◆ **Problem to work on**
Lines of the data that contain the word "menu" are the ones to copy.

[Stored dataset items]
[Start of section]
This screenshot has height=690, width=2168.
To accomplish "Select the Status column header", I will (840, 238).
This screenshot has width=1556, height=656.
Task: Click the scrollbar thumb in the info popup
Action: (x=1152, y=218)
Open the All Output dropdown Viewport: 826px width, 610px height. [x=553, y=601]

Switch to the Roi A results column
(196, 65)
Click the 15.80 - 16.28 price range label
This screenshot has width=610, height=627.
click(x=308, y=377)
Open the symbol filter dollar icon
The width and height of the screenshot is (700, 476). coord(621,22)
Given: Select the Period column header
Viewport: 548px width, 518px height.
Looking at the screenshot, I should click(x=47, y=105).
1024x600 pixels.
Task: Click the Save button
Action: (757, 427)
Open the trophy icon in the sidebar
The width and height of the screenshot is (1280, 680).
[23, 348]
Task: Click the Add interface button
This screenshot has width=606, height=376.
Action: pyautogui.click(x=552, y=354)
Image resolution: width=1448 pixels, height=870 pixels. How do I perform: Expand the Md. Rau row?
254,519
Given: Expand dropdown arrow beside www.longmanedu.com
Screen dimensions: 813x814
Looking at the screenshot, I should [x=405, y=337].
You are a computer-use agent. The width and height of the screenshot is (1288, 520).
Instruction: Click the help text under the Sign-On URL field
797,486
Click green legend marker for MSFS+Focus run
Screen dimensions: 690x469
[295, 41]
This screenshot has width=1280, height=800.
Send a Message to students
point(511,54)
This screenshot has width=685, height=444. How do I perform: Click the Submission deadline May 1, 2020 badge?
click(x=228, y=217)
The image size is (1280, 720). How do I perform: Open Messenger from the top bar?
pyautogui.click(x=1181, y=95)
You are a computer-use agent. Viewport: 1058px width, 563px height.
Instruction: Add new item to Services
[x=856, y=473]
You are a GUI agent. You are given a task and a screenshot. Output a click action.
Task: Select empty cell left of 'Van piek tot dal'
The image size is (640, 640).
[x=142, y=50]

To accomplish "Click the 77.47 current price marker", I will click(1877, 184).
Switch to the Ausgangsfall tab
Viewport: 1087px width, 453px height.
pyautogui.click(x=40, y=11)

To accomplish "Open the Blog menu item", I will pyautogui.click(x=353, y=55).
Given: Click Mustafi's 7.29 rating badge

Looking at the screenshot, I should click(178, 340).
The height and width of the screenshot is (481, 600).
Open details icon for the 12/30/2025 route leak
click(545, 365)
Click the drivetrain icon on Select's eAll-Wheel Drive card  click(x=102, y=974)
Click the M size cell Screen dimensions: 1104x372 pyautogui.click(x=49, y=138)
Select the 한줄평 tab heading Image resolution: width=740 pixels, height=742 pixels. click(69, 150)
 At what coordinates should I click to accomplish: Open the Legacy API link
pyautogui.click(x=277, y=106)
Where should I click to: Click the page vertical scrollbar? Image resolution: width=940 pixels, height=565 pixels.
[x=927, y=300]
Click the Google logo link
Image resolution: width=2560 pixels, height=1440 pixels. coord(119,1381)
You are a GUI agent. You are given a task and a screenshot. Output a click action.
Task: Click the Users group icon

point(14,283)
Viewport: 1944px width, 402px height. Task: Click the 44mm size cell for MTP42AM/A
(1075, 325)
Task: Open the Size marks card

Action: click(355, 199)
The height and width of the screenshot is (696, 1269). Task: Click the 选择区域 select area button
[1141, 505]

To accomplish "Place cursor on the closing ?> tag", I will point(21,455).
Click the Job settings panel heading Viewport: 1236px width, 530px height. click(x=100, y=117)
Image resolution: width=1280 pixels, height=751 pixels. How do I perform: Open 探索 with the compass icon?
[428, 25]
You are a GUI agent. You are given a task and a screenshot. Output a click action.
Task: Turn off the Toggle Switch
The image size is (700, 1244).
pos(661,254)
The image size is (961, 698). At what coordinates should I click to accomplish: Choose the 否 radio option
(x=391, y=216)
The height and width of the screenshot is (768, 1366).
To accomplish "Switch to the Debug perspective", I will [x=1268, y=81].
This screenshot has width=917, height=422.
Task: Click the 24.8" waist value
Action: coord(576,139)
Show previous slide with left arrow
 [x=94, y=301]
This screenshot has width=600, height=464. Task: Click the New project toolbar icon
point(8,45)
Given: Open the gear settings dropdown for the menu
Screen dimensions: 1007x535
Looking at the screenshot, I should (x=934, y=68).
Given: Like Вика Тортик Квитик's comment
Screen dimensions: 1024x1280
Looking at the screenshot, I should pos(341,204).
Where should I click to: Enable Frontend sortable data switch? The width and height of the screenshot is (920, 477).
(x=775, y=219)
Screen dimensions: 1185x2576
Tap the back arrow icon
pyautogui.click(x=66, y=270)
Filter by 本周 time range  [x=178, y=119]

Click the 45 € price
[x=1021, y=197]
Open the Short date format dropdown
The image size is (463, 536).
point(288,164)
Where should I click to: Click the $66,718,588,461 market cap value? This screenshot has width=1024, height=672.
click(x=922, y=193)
[End of section]
◆ **Task result**
To accomplish "Open the Blog menu item", I will pyautogui.click(x=353, y=55).
Given: Open the gear settings dropdown for the menu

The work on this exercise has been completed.